El llanto de mayores y pequeños cuando el hermano mayor de cualquier Hermandad se ve obligado a decir que se suspende la función de pasear los pasos, por mor del mal tiempo reinante, a mí me sigue causando gran pesar. Por más que la Semana Santa nunca me atrajo lo suficiente como para vivirla cual componente de un estado de fervor que pasa de padres a hijos.

Eso sí, en llegando su celebración, suelo acordarme de hechos como el vivido por Juan Araujo: aquel extraordinario futbolista del Sevilla a quien la vida le golpeó donde más le dolía como padre y dejó de creer en el Gran Poder para luego recibir, por cuestiones climáticas, la visita de Éste y acabar postrándose a sus pies. Es una historia mil veces contada y que yo suelo leer cada año por estas fechas. Y confieso que me sigo impresionando.

Tampoco me olvido, durante la Semana Santa, de cuando en incipiente adolescencia yo estudiaba en colegio de jesuitas y acudía a la iglesia de San Francisco. Y dentro del templo, en aquellos días de constante liturgia, se me agitaban las emociones y sentía como la mente entraba en un estado de confusa exaltación. Una especie de hipnotismo que me impedía levantar la mirada del suelo.

Un profesor de arte, muchos años después, cuando le hablaba de lo que me acontecía en mi juventud, durante la Semana de Pasión en la iglesia, me dijo que el barroco español se hizo para que el espectador ni mire ni comprenda, sino que lo único que se le pide es que sea pasivo y receptivo. Porque la arquitectura, la escultura y la pintura en una iglesia española son accesorios al arte puramente dramático –la danza religiosa si lo prefieren- de la Misa.

En fin, luego, con el paso de los años, entendí que los imagineros, como los arquitectos barrocos, tenían que ser una especie de empresario de la madera y de la piedra y poseer un fuerte sentido de su efecto teatral. Y, claro, los españoles mostraron muy pronto una notable aptitud para ello.

Quizá, como apuntaban los cronistas impertinentes que nos visitaron en los siglos XVIII y XIX y principios del XX, porque encajaba con nuestra tradición artesana árabe y mudéjar en diseñar complicados esquemas lineales y con su inclinación a organizar elaboradas ceremonias religiosas.

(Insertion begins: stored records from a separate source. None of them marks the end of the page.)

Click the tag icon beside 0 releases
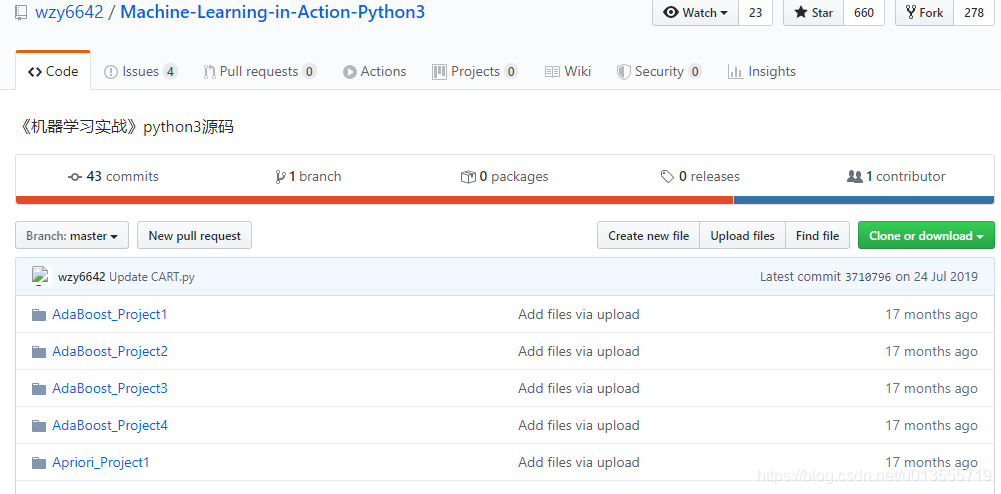The image size is (1001, 494). click(667, 177)
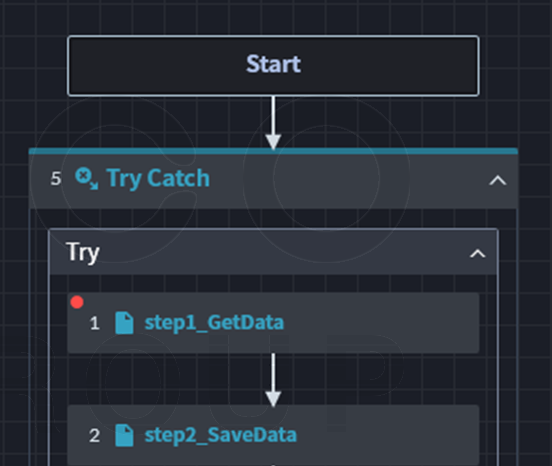Screen dimensions: 552x466
Task: Click the teal top bar of Try Catch
Action: [x=273, y=151]
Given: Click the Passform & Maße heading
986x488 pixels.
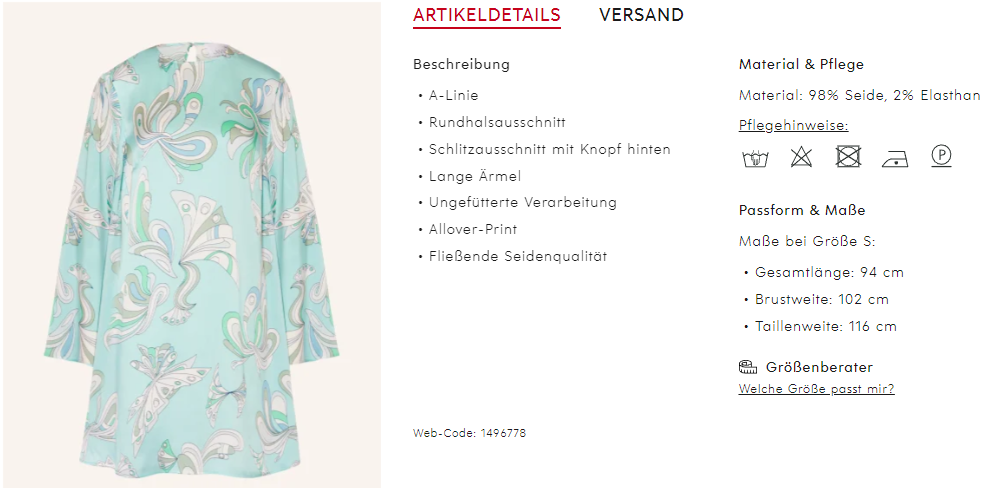Looking at the screenshot, I should [x=802, y=210].
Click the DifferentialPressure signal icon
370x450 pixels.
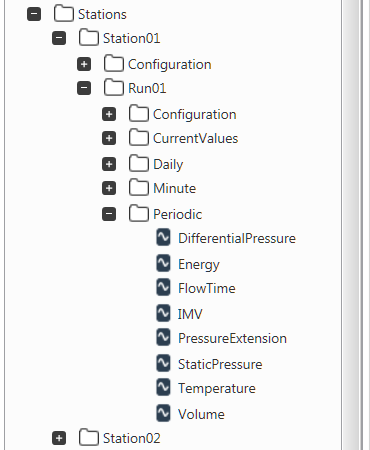163,237
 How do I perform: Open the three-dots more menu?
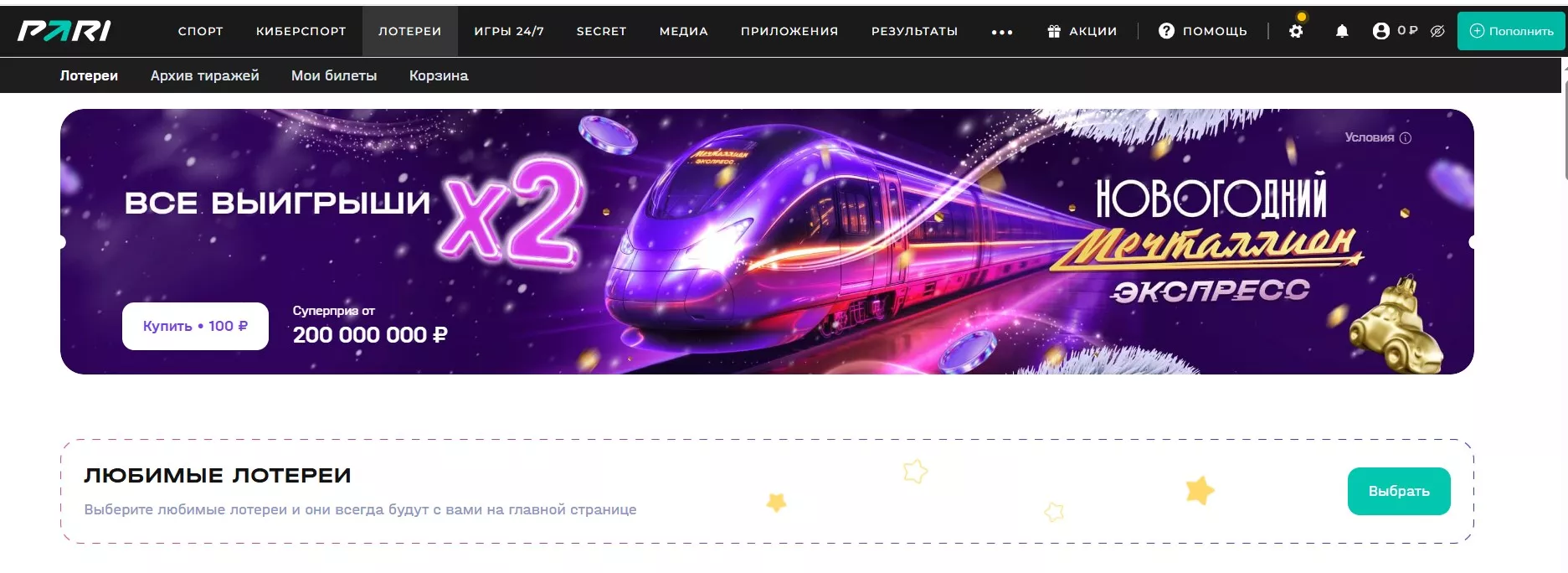1002,32
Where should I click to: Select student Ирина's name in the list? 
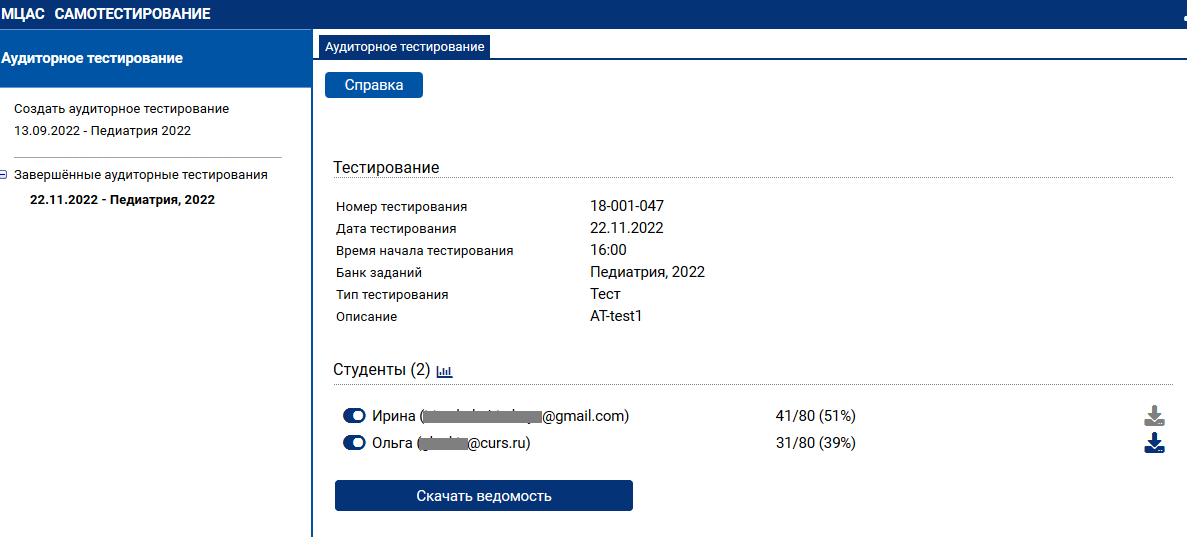[x=393, y=416]
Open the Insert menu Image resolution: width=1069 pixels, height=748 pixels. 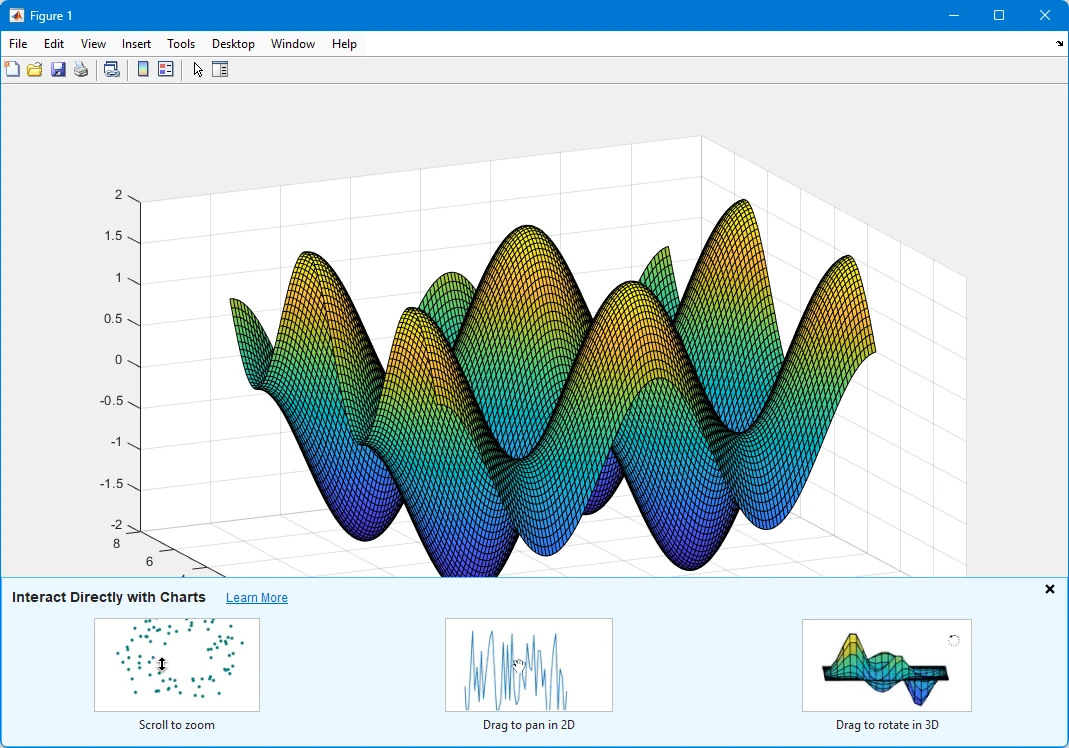[x=136, y=44]
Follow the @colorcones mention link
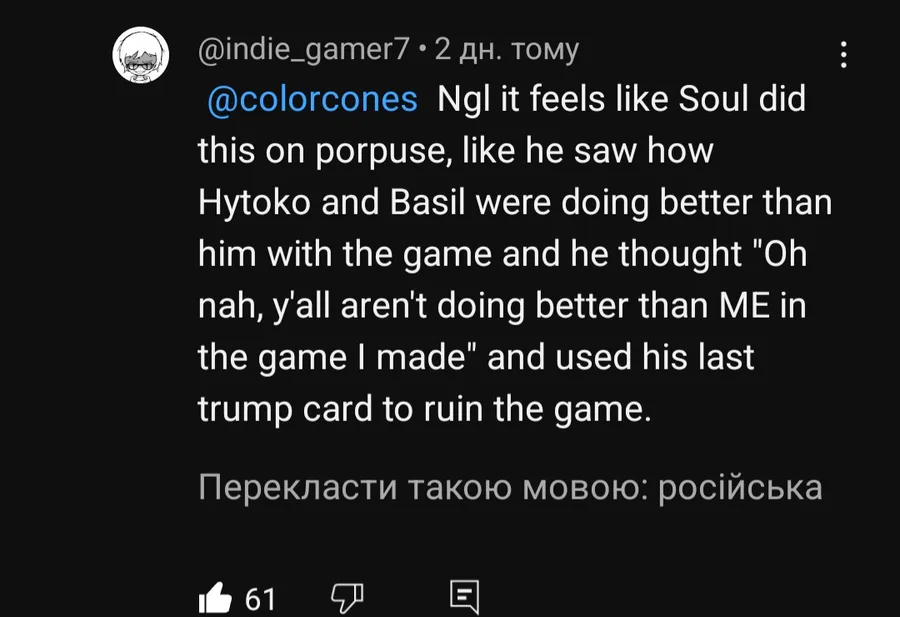900x617 pixels. click(312, 99)
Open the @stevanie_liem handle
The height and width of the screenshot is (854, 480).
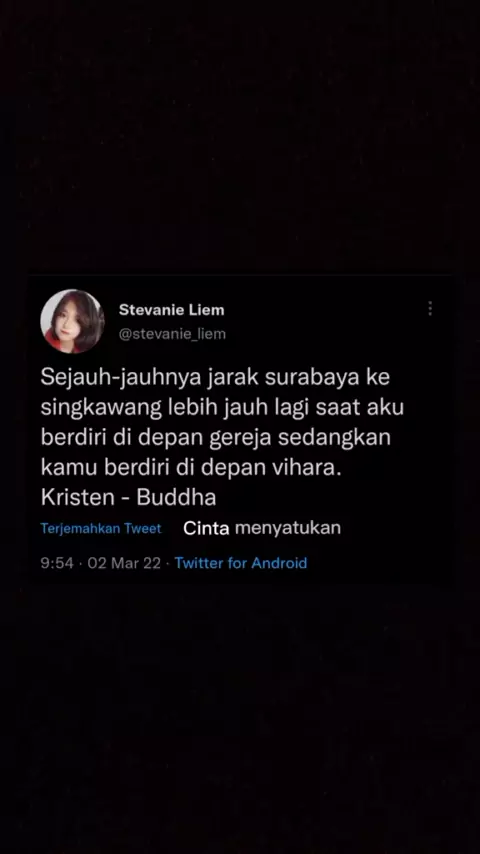point(172,334)
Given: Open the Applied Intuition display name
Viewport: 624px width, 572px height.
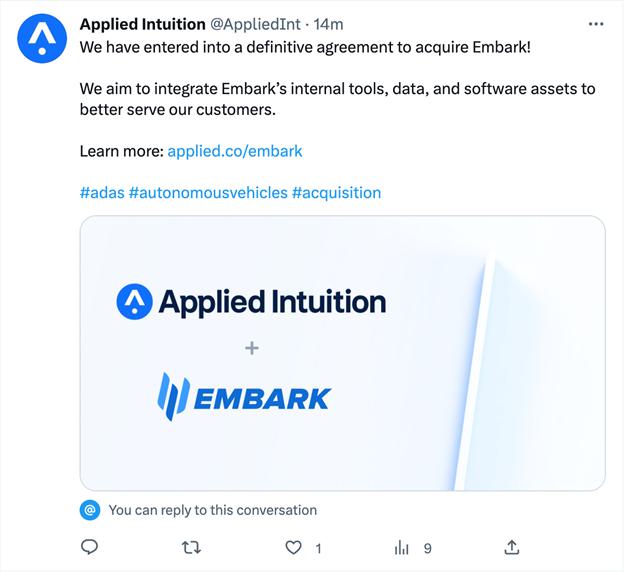Looking at the screenshot, I should 143,24.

Sea como fuere, lo que a mí me apetece decir, un año más, es que deseo fervientemente que las lluvias concedan el respiro suficiente para que ninguna imagen se quede recluida en su templo. Porque de no ser así, Dios no lo quiera, volveremos a ver, una vez más, escenas de llantos por parte de cuantas personas llevan muchos meses esperando vivir con alborozo y recogimiento una fiesta de religiosidad popular.

Fiesta que, por coincidir entre marzo o abril, está expuesta a que la Naturaleza le juegue una mala pasada. De momento, cuando escribo, “La Pollinica” ya está en la calle. Aleluya.